EDITORIAL
Stay healthy and safe and take the vaccine

So the mighty COVID-19 has kept the pre-lenten carnival revellers off the streets of Trinidad this year.
The spectacular Trinidad carnival after which the Toronto mas’ extravaganza is modelled, would have been held this week but alas the unrelenting coronavirus did not allow it.
And in Toronto at this time no one can say with any certainty whether there will be a Caribbean carnival this summer. It seems as if all bets are off about Toronto Carnival 2021 as COVID-19 continues to wreak havoc all over the place.
In our own Caribbean community there are serious concerns about the deadly virus.
We have heard the news: COVID-19 continues to have a disproportionately high impact on Toronto’s Black and other racialized communities.
What does that really mean?
Well, let’s look at some hard figures. Toronto Councillor Joe Cressy, who chairs the City’s board of health, has reported that 79 per cent of all cases of COVID-19 in Toronto has been racialized Torontonians.
“Black Torontonians, despite being only nine percent of the city’s population, have been – at any given time – anywhere between 16 and 32 per cent of all cases,’’ he said.
Alarming statistics,indeed.
But there is another major problem in our community which has to be addressed and the sooner the better. Many Black people are reluctant to take the COVID-19 vaccine because of misinformation and rumours and distrust of the health care system.
In an interview with The Caribbean Camera this week, Dr. Akwatu Khenti ,Chair of the recently established Black Scientists’ Task Force on Vaccine Equity, spoke of the distrust in our community of the health care system. He said he has met Black people who have expressed concerns that the vaccine may alter their DNA or infect them with the coronavirus or HIV and that it may contain fecal matter.

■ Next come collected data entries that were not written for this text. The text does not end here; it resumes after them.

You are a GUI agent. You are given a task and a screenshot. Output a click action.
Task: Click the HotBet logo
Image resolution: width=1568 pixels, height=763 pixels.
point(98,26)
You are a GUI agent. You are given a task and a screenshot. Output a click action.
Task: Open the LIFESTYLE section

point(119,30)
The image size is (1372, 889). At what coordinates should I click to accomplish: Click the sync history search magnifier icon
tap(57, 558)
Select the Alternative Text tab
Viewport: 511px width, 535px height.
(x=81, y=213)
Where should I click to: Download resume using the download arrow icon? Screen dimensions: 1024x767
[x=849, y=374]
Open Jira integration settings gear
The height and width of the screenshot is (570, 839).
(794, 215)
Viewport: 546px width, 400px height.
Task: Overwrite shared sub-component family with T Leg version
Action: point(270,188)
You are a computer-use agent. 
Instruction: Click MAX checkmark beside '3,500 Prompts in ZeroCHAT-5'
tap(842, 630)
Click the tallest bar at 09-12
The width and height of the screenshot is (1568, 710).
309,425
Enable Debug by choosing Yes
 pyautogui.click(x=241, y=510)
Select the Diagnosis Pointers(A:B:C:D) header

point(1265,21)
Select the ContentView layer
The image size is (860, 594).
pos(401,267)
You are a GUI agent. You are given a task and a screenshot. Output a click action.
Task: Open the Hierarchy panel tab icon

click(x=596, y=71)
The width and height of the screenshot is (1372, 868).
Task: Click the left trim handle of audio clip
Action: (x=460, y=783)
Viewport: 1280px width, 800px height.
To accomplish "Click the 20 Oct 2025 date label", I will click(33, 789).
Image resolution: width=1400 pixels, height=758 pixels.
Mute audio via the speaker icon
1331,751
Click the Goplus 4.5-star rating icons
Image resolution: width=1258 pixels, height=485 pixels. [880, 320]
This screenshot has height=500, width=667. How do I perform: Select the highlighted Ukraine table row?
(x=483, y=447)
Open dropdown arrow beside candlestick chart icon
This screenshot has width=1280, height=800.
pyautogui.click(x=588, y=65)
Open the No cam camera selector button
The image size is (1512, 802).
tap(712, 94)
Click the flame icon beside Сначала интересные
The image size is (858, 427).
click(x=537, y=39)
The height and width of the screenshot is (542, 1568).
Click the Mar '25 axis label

Dr. Khenti who is the Special Advisor to the City of Toronto’s Targeted COVID Equity Action Plan, also pointed out that many fear that they may become guinea pigs by taking the vaccine which was only recently developed.
But As Dr. Khenti remuinded us, ” the risk of taking the vaccine is far less than the risk of getting COVID-19.”
Is this message getting through to the Black community?
It is, of course, not always easy to get people to discard rumours which they have embraced as truth and then accept unvarnished scientific facts.
But we hope that the doubting Thomases and those who are reluctant to take the COVID-19 vaccine will listen to the advice of the learned doctor.
And we are pleased to report that the Task Force which Dr. Khenti heads and which includes several medical experts, is co-hosting in conjunction with several community organizations, a series of virtual town hall meetings to address concerns in the Black community related to the COVID-19.
Those who harbour doubts about the efficacy of the COVID-19 vaccine would do well to “attend ” the town hall meetings.
Let us educate ourselves and be better prepared to combat this deadly menace which has taken the lives of so many of our loved ones.
As Jamaican tourism minister Edmund Bartlett said last week in a message to his fellow nationals in Canada: “Stay healthy and safe and take the vaccine.”